Task prompt
From the entries below, pull out every line that contains the string "text", treating uppercase and lowercase as different.

Dataset excerpts

★ ★ ★ ★ ★ ★ ★

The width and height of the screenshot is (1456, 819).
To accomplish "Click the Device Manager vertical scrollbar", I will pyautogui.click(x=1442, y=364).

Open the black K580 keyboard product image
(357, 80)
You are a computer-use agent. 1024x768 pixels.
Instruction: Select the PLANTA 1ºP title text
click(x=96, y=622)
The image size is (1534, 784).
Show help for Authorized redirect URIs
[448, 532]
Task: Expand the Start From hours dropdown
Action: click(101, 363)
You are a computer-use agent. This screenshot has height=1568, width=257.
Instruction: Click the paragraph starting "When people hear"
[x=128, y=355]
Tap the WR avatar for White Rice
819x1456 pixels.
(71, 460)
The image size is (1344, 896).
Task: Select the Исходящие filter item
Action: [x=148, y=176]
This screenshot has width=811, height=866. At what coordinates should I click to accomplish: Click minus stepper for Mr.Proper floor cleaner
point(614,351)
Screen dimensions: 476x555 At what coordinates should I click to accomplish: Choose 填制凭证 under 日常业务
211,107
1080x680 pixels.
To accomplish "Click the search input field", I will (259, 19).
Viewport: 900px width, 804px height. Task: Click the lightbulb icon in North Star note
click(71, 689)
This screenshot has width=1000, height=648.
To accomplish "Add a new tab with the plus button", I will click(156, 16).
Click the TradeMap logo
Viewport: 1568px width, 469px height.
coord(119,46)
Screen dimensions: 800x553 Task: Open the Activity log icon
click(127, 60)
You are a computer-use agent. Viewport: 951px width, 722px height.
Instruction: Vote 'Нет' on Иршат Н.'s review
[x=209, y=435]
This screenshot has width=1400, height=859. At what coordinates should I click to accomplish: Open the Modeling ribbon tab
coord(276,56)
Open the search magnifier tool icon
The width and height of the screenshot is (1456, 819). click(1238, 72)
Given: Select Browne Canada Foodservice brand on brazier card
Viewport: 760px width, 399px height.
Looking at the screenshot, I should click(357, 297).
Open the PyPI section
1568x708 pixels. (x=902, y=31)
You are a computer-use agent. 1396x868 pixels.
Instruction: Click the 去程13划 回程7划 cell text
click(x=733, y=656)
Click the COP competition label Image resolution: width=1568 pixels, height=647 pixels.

★ ★ ★ ★ ★ ★ ★

Solution below
Instruction: Select the PLANTA 1ºP title text
Instruction: Click the 去程13划 回程7划 cell text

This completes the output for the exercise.